Bei Renovierungsarbeiten an der Waberner Raiffeisenstraße tauchte jetzt hinter einer weißen Hartfaserplatte, die zuvor jahrzehntelang zu Werbezwecken genutzt wurde, ein drastisches historisches Graffiti auf, das die Politik des 40. US-Präsidenten Ronald Reagan (1981 bis 1989) scharf kritisiert.

Wabern – Das Graffiti erinnert an bedeutsame Jahre der Vergangenheit: Reagan kam am 20. Januar 1981 in einer Zeit ins Amt, in der in der alten Bundesrepublik die Friedensbewegung immer stärkeren Zulauf bekam, weil immer mehr Menschen große Angst davor hatten, dass sich die Spannungen zwischen den beiden Supermächten USA und der Sowjetunion in einem Atomkrieg entladen könnten.

Reagan verschärfte diese Spannungen noch rhetorisch, in dem er davon sprach, dass die UdSSR „das Reich des Bösen“ sei. In diesem Kontext ist vermutlich das Waberner Graffiti entstanden. Denn Reagan wurde immer mehr zum Feindbild der Friedensbewegung. Er erlaubte sich während einer Mikrofonansprache den als unglaublich makaber empfundenen Scherz, dass er gerade die Bombardierung der Sowjetunion angeordnet habe.

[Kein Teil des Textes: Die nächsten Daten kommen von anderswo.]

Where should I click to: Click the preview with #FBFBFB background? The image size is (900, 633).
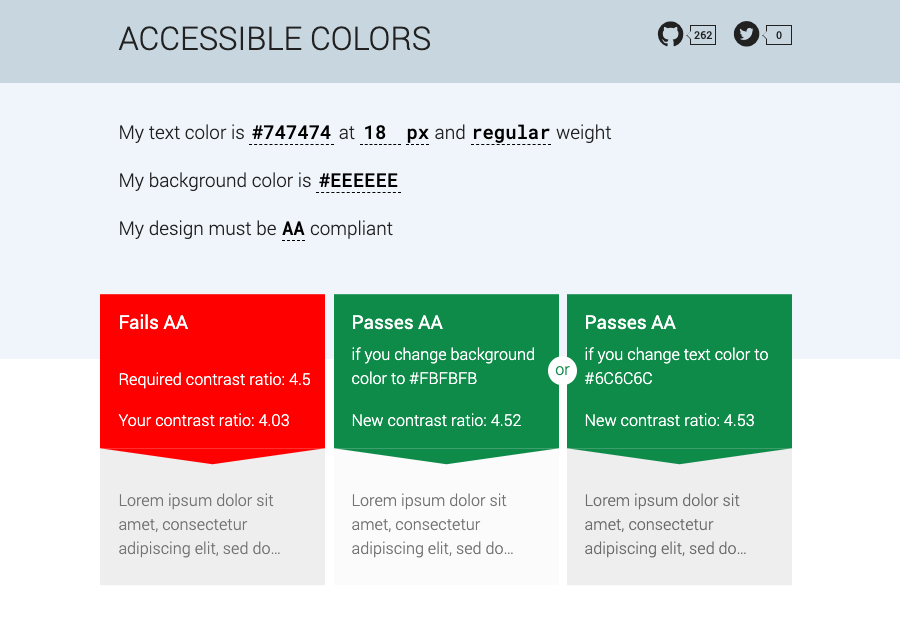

Das Foto zeigt eine Friedensdemonstration in Fritzlar am Domplatz in den 1980er-Jahren.

Vor diesem Hintergrund entstanden auch im Kreisgebiet im Jahr 1981 zahlreiche friedenspolitische Aktivitäten. So wurde der 24. Oktober in Fritzlar zu einem Tag ausgerufen, der unter dem Motto „Schweigen statt demonstrieren“ stand. Ziel war, den Protest gegen das 25-jährige Bundeswehrjubiläum in der Domstadt still zu artikulieren.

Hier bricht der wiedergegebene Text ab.